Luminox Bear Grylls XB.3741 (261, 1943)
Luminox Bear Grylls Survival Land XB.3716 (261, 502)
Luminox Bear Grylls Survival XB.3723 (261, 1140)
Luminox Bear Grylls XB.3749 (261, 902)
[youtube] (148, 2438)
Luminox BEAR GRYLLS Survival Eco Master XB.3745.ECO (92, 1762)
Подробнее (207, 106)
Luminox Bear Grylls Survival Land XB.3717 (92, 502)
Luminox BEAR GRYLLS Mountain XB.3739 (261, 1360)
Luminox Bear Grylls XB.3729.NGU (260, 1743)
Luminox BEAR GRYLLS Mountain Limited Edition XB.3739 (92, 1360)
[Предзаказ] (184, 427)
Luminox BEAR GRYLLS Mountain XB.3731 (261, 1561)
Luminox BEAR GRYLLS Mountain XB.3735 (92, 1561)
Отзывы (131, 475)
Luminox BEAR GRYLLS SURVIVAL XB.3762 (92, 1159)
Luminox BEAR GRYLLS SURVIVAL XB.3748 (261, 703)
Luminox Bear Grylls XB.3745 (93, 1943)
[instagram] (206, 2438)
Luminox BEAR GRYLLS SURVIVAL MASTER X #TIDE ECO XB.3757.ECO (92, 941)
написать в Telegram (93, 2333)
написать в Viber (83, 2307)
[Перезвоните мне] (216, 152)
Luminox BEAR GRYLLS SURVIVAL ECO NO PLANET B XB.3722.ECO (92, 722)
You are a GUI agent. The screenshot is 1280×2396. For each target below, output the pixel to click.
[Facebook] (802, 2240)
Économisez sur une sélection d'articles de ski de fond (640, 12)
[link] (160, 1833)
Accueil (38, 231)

▶ _Goal of the exercise_
The answer must be the same records, repeated exactly and in full.

▶ _Response area_
Luminox Bear Grylls XB.3741 (261, 1943)
Luminox Bear Grylls Survival Land XB.3716 (261, 502)
Luminox Bear Grylls Survival XB.3723 (261, 1140)
Luminox Bear Grylls XB.3749 (261, 902)
[youtube] (148, 2438)
Luminox BEAR GRYLLS Survival Eco Master XB.3745.ECO (92, 1762)
Подробнее (207, 106)
Luminox Bear Grylls Survival Land XB.3717 (92, 502)
Luminox BEAR GRYLLS Mountain XB.3739 (261, 1360)
Luminox Bear Grylls XB.3729.NGU (260, 1743)
Luminox BEAR GRYLLS Mountain Limited Edition XB.3739 (92, 1360)
[Предзаказ] (184, 427)
Luminox BEAR GRYLLS Mountain XB.3731 (261, 1561)
Luminox BEAR GRYLLS Mountain XB.3735 (92, 1561)
Отзывы (131, 475)
Luminox BEAR GRYLLS SURVIVAL XB.3762 (92, 1159)
Luminox BEAR GRYLLS SURVIVAL XB.3748 (261, 703)
Luminox Bear Grylls XB.3745 (93, 1943)
[instagram] (206, 2438)
Luminox BEAR GRYLLS SURVIVAL MASTER X #TIDE ECO XB.3757.ECO (92, 941)
написать в Telegram (93, 2333)
написать в Viber (83, 2307)
[Перезвоните мне] (216, 152)
Luminox BEAR GRYLLS SURVIVAL ECO NO PLANET B XB.3722.ECO (92, 722)
You are a GUI agent. The screenshot is 1280×2396. For each target below, output the pixel to click.
[Facebook] (802, 2240)
Économisez sur une sélection d'articles de ski de fond (640, 12)
[link] (160, 1833)
Accueil (38, 231)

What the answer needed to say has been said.